The isothermal compressibility of the real fluid can then be obtained by

\chi_T = \chi_T|_0 + \omega \frac{(\chi_T|_2 - \chi_T|_0)}{\omega_2}.

References

[redlich1949]Redlich O, Kwong JNS. On the Thermodynamics of Solutions. V. An Equation of State. Fugacities of Gaseous Solutions. Chemical Reviews 1949;44:233–44. doi:10.1021/cr60137a013.
[soave1972]Soave G. Equilibrium constants from a modified Redlich-Kwong equation of state.
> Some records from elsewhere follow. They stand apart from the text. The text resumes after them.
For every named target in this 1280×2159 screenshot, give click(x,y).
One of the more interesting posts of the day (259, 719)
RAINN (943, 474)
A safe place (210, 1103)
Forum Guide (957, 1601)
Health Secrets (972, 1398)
Chemical Engineering Science 1972;27:1197–203. doi:10.1016/0009-2509(72)80096-4.
[peng1976]Peng D-Y, Robinson DB. A New Two-Constant Equation of State. Industrial & Engineering Chemistry Fundamentals 1976;15:59–64. doi:10.1021/i160057a011.
[assael1996](1, 2) Assael MJ, Trusler JPM, Tsolakis TF. Thermophysical Properties of Fluids: An Introduction to Their Prediction. World Scientific; 1996.
[lee1975]Lee BI, Kesler MG. A generalized thermodynamic correlation based on three-parameter corresponding states. AIChE J 1975;21:510–27. doi:10.1002/aic.690210313.